■ **GOAL OF THE EXERCISE**: Before the data, repeat word for word the part of the preferred shares passage starting at "The change of" and ending at "over our company.".

■ **PASSAGE**:

▬▬▬▬▬▬

Our board of trustees has the authority to designate and issue preferred shares with liquidation, dividend and other rights that are senior to those of our common shares. As of December 31, 2025, 4,265,374 shares of our 6.375% Series E Cumulative Redeemable Preferred Shares (the "Series E Preferred Shares"), 5,890,475 shares of our 6.30% Series F Cumulative Redeemable Preferred Shares (the "Series F Preferred Shares"), 9,085,949 shares of our 6.375% Series G Cumulative Redeemable Preferred Shares (the "Series G Preferred Shares") and 7,827,164 shares of our 5.70% Series H Cumulative Redeemable Preferred Shares (the "Series H Preferred Shares") were issued and outstanding. The aggregate liquidation preference with respect to the outstanding preferred shares is approximately $676.7 million as of December 31, 2025, and aggregate annual dividends on our outstanding preferred shares of approximately $41.7 million. Holders of any of these preferred shares are entitled to cumulative dividends before any dividends may be declared or set aside on our common shares. Upon our voluntary or involuntary liquidation, dissolution or winding up, before any payment is made to holders of our common shares, holders of these preferred shares are entitled to receive a liquidation preference of $25.00 per share plus any accrued and unpaid distributions. This will reduce the remaining amount of our assets, if any, available to distribute to holders of our common shares. In addition, holders of these preferred shares have the right to elect two additional trustees to our board of trustees whenever dividends on the preferred shares are in arrears for six or more quarterly dividends, whether or not consecutive.
The change of control conversion and redemption features of the Series E Preferred Shares, the Series F Preferred Shares, the Series G Preferred Shares and the Series H Preferred Shares may make it more difficult for a party to take over our company or discourage a party from taking over our company.

▬▬▬▬▬▬

■ **RECORD EXTRACTS**:

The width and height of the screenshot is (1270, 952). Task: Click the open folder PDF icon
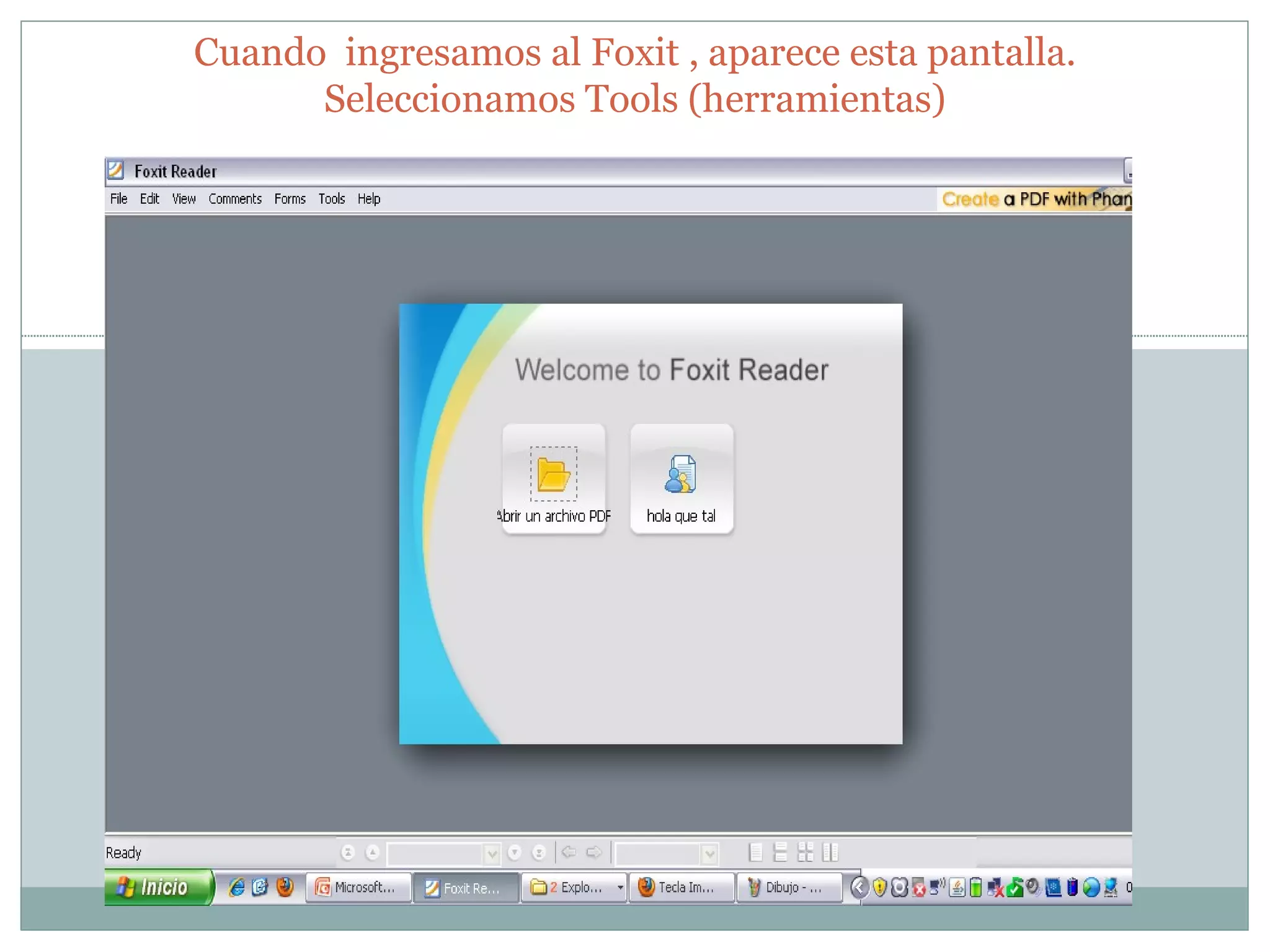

▬▬▬▬▬▬

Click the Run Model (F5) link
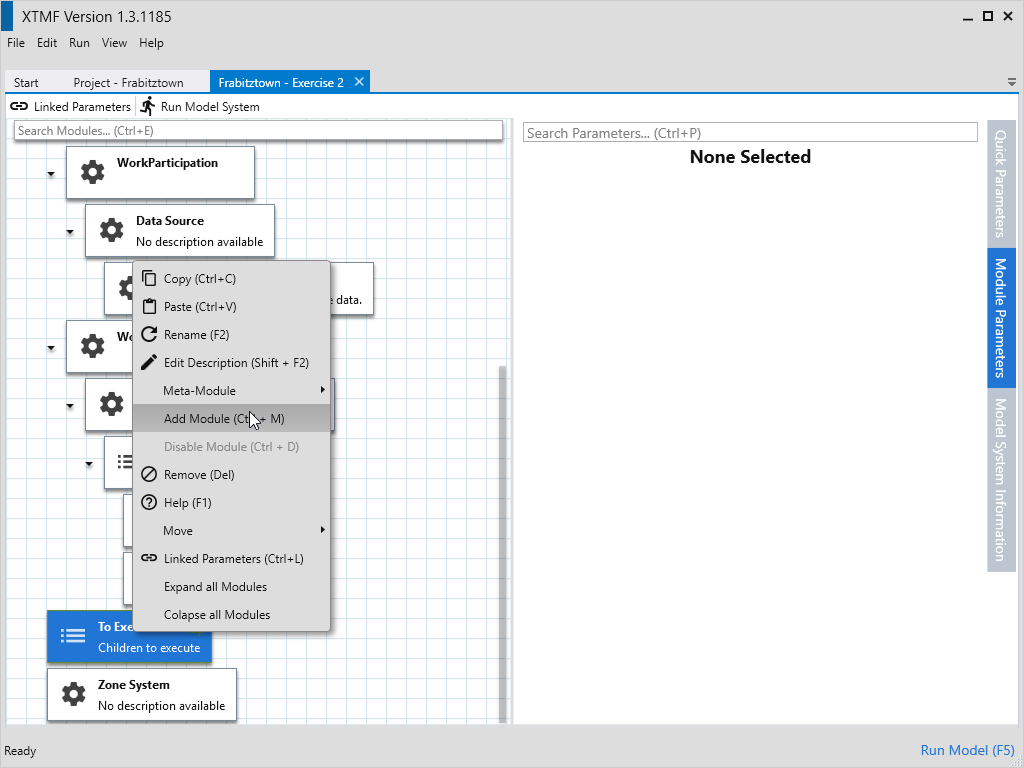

▬▬▬▬▬▬

■ **IN RESPONSE**:
The change of control conversion and redemption features of the Series E Preferred Shares, the Series F Preferred Shares, the Series G Preferred Shares and the Series H Preferred Shares may make it more difficult for a party to take over our company or discourage a party from taking over our company.